会場は名古屋三越。会場はあふれる人でいっぱい。
 花の「りえ子」と呼ばれるだけあって花鳥画が絢爛豪華。
 京都丸山派の流れをくむ日本画を描く森田の日本画は従来の日本画のイメージを超えるものであった。現代風のタッチの少女像や都会の夜の風景が写真のようにワイドに広がる中、左端に端然と座る女性を描いたりと現代アートを思わせる。

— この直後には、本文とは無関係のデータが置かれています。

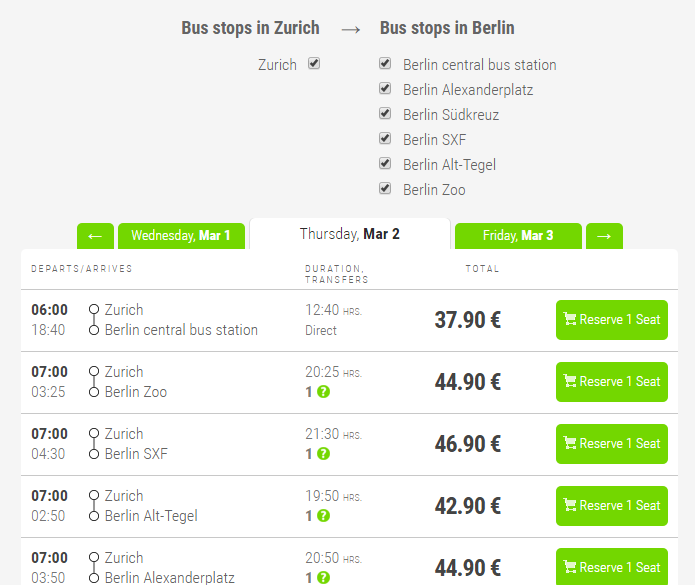695x585 pixels.
Task: Select the Thursday, Mar 2 tab
Action: tap(349, 234)
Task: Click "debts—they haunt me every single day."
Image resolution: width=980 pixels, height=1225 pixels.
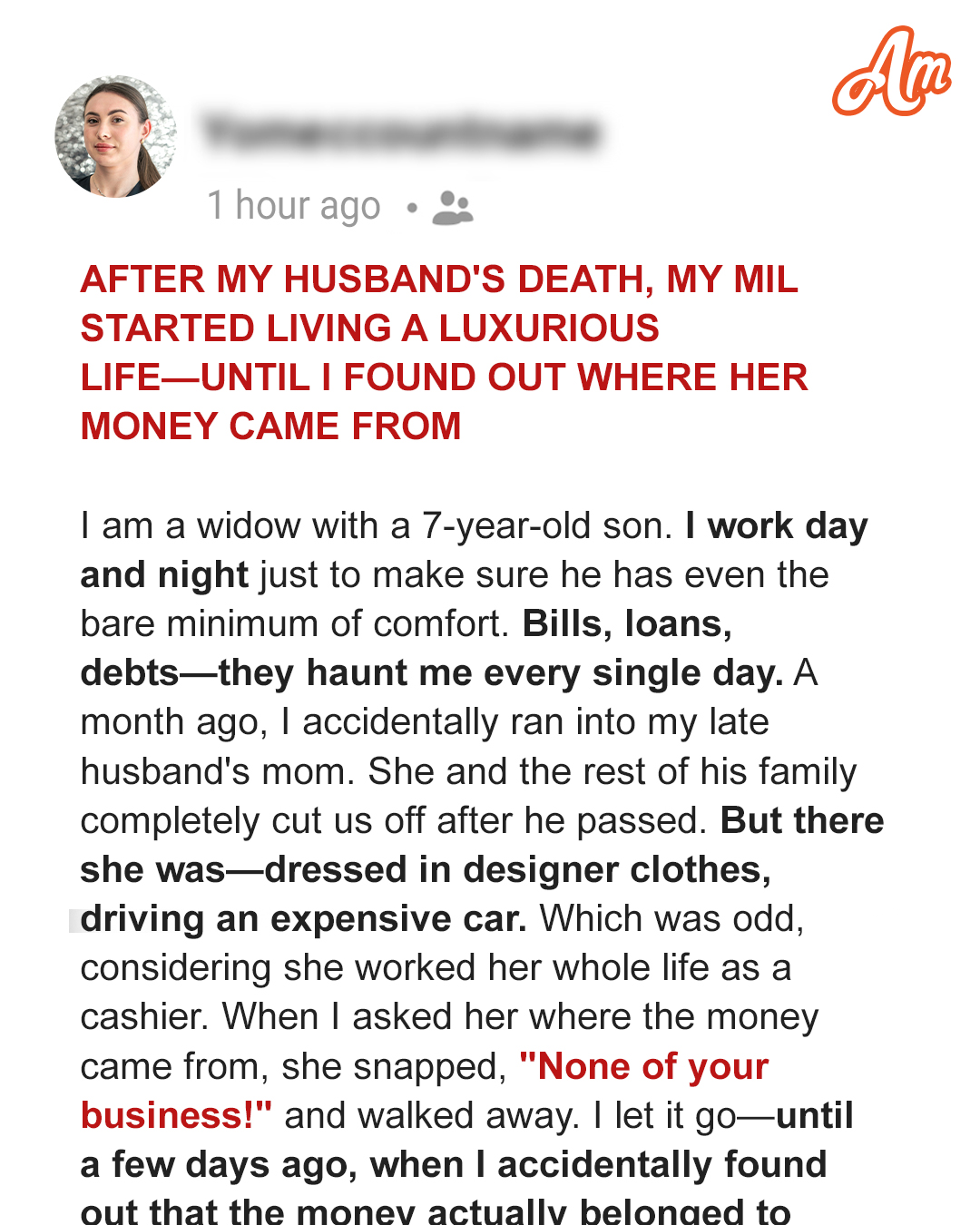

そうかと思うと舞妓が松の絵を背景に両手で振袖を広げている「粧?」は大胆で美しく日本画によく登場する舞妓の黒地の着物に伝統の着物の図柄を散らした着物があでやか。
 藤の古木が花をつけた「四曲・双屏風・左隻」(箱根・芦ノ湖成川美術館蔵」の屏風絵は美しかった。
 総じて日本画の画風を持ちながら絢爛で華やかな色調が新しい。伝統を汲みながらも森田独自の豪奢で華やかな雰囲気がまぶしいばかりだった。
「竜宮」と題された絵はおいらんが二つの広げられた傘の間に後ろ向きに立っていて、見返る絵が印象的だった。右手に扇をかざしながら黒の内掛けに波が打ち砕けた図柄にきせるをふかした二枚目を背中に背負うような内掛けを広げて見せている。どこかでこれと同じ図柄をみたことがあるなあとふと思った。

 日本画も変わったのか?時代が変わったのか?金閣寺の杉戸に描かれた森田の絵が絢爛豪華に未来永劫、そこに飾られ人々の目に愛でられることとなる。